Alfred Hitchcock, USA, 1940, Tamasa Distribution


A young woman has just married a high society widow, Max de Winter. They settle in Manderley, a large house in Cornwall, which is haunted by the memory of Rebecca, who died at sea. From their first meeting, her relationship with Mrs Danvers, the governess of the house, is uneasy, full of mistrust and rivalry. The austere keeper of Manderley and its rules and regulations, Mrs Danvers dominates the young Mrs de Winter, an intruder in this house, who will never live up to the stature of the departed, much adored Rebecca.

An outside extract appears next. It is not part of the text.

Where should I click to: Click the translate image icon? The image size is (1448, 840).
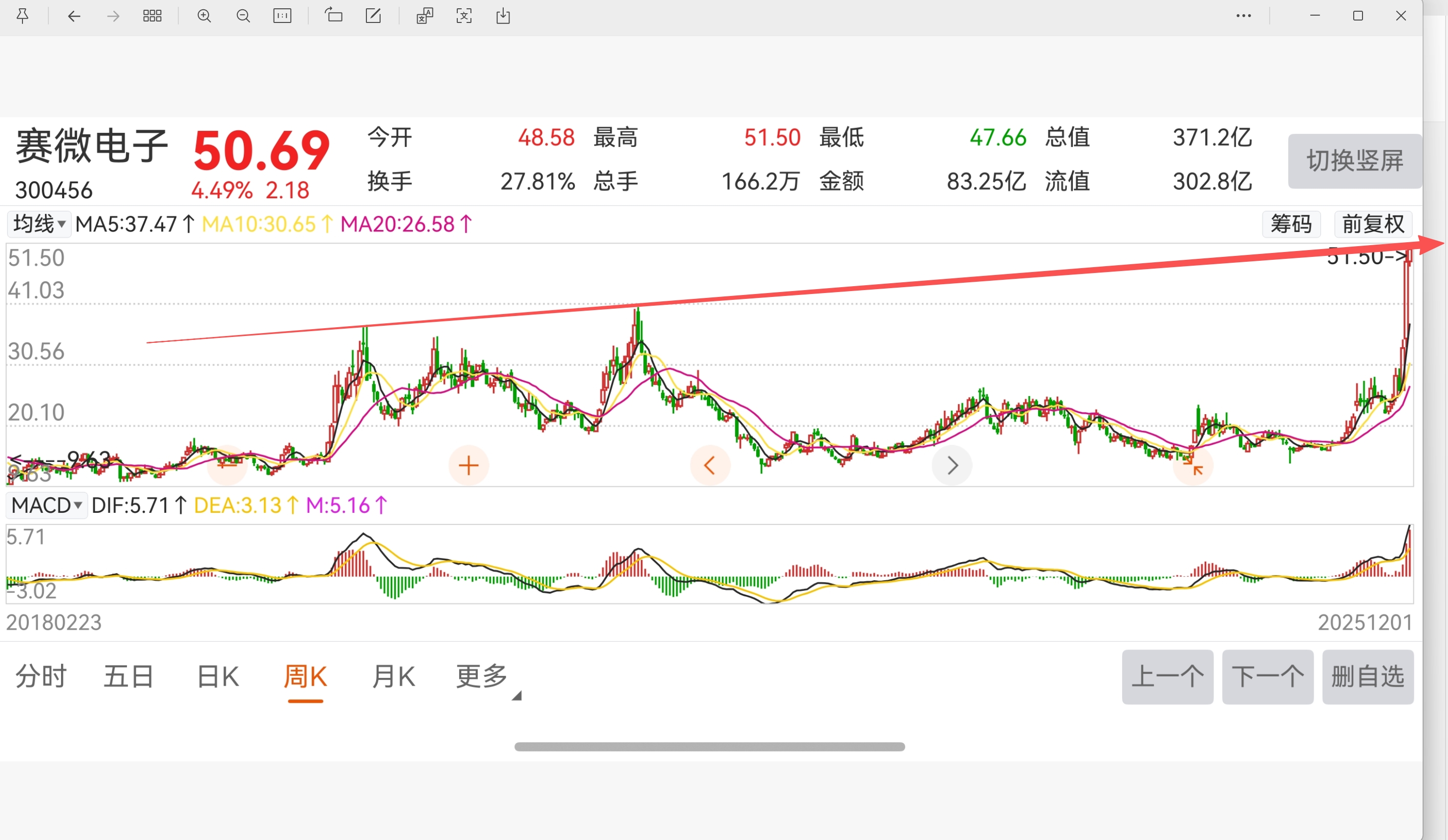tap(425, 16)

In one wing of the building, Rebecca’s room is just as she left it, as if laid in state. Pushed on by curiosity, Mrs de Winter cautiously enters Rebecca’s room, just as if it were Bluebeard’s. This mixture of curiosity, fear and the attraction of the unknown are filmed first in a tracking shot on the character, who comes towards us, then a subjective shot on the door knob. It’s a sequence that’s found in many of Hitchcock’s films, particularly in Psycho when Vera Miles comes up to the house. The interior of the room is impressive. Its curtains form obstacles which the character has to pass through, charting her progress through the space. Wide shots magnify the space, and make it seem suddenly too large for the new Mrs de Winter. The music, by turns tense – reinforcing the feel that she’s in a trap, by others crystalline – following the elegant reveal of the space, and the interplay of shadows and light, all contribute to the intimidating feel of a mausoleum. The arrival of Mrs Danvers signals a rupture in the scene, accented by the shutting of the window, which could be have been caused by a gust of wind, but also could have been closed by more fantastical, spectral means. Overcome with the memory of Rebecca, Mrs Danvers mimics the routines of her deceased employer, in a series of tightly cropped shots, showing details, and particular habits, much like a crime scene reconstruction. The past seems to come back to life once again, with an almost indecent flair, through revealing intimate details of the dead woman’s life – the caressing touch of fur, her underwear being presented for admiration. It is difficult not to identify with the new Mrs de Winter, called upon to take the place of another, quite literally in her place, at her dressing table, while the Governess pronounces the words Rebecca would have spoken in this very place. This well-played game with Joan Fontaine as Mrs de Winter, places the audience alongside the character in the presence of a ghost. One of the characteristics of places in cinema is that they are often visited by spirits.